Otherwise, the US Senators said they will urge the Obama Administration to punish China and its exporters by imposing countervailing duties, because China has been "subsidizing its exporters unfairly by undervaluing its currency".
Some said the US and others will even pressure China to agree to implement big steps at the G20 summit.
However, China denied such pressure. "China's move has been welcomed by the world and we have not felt any difference in the pressure on the currency issue from the group of G20 nations," said Zhang Tao, director general of the international department of the People's Bank of China.
"I don't think we will make any changes on the pace, depth and scope of the renminbi exchange rate reform," he added.
Last week, the yuan gained 0.53 percent, the most since December 2008 after China had set the yuan at 6.83 to the US dollar in July 2008.
Nomura Securities International said it expected a moderate pace of appreciation of the yuan in the remainder of 2010 and during 2011.
Nobel laureate Paul Krugman said China's move was an "exercise in bad faith" aimed at fending off international pressure at the G20 summit. He also said he believed China is still undervaluing the yuan to make its exports "artificially cheap" and to keep imports expensive.
Economists at home and abroad said they believed currency revaluation is not the key to global trade imbalances. Appreciation by large margins, or even one-off appreciation, is harmful to Chinese economic growth, some said.

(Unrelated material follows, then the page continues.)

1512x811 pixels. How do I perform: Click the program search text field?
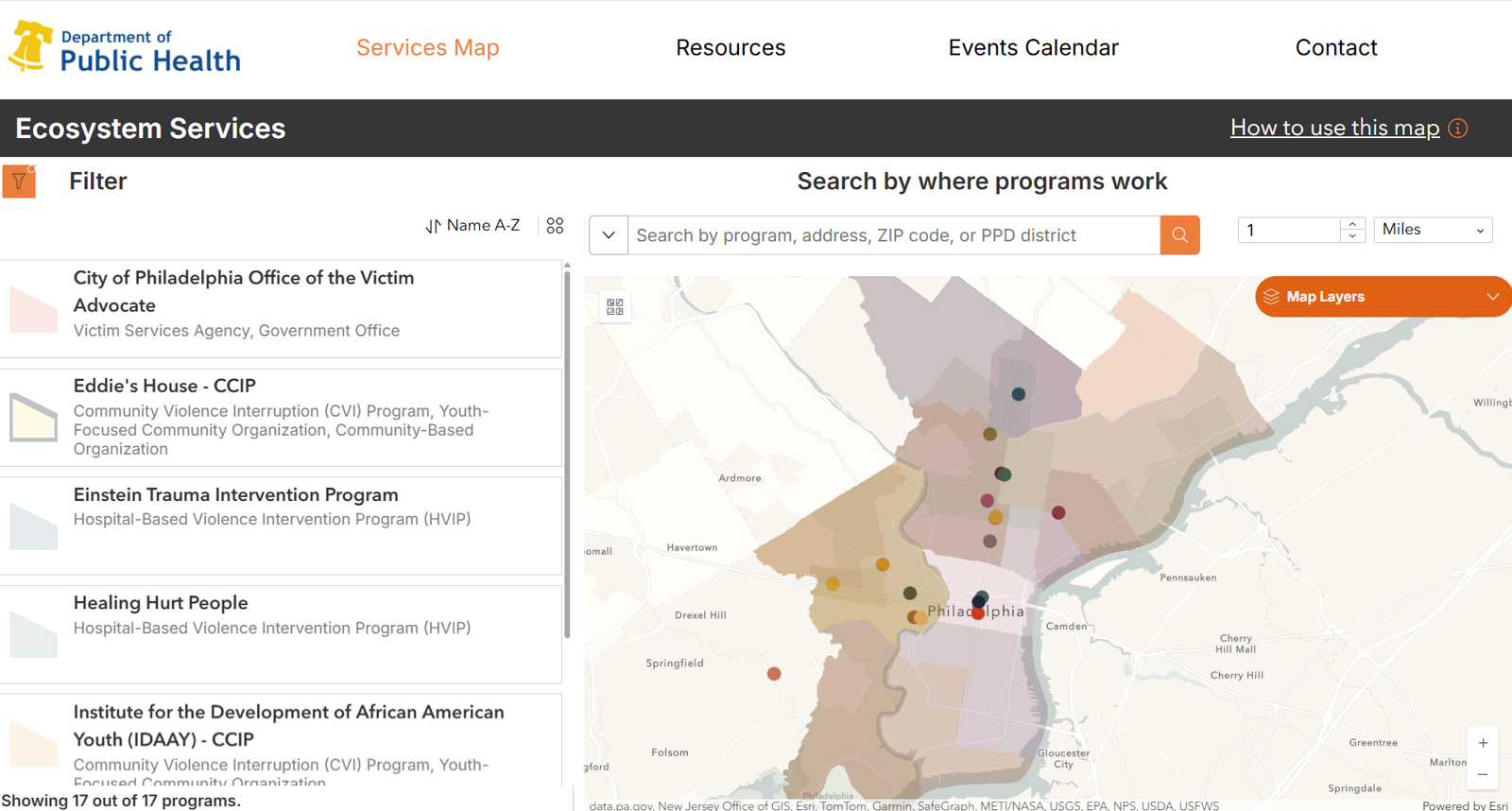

"There is no need for foreign nations to add pressure on China, as appropriate appreciation is not the last resort for solving trade imbalances," said Zuo Chuanchang, professor from the Academy of Macroeconomic Research of the National Development and Reform Commission.
Nobel Prize Laureate Robert A. Mundell, also known as the Father of the Euro, told China Daily on the sidelines of a forum in Beijing: "I don't think it's a good time for China to have a large appreciation," he said, adding that it would not affect China's economy if the yuan is not allowed to appreciate very much, though too much appreciation would hurt the country's economy.
Welcoming move
On Sunday, the group of 20 nations released the draft of a communiqu, which welcomed China's initiatives to further proceed with its foreign exchange reform, to allow its currency to become more flexible and to boost domestic demand.

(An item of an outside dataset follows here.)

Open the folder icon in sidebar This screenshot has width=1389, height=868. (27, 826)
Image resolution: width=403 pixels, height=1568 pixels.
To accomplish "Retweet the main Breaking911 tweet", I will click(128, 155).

"The foreign exchange reform could help control inflation and avoid asset bubbles," said Zhang at the press briefing.
But sources said some G20 nations argued that China should go a step further in the reform and some also said China opposed the idea of any mention of its currency at the G20.
"China is sensitive to outside pressure and resists that, but I don't think it needs to," said Alan Alexandroff, co-director of the G20 Research Group at the University of Tonronto.
"More flexibility is in the interest of Chinese people. It is important, because it adds to value and ensures more powerful domestic consumption."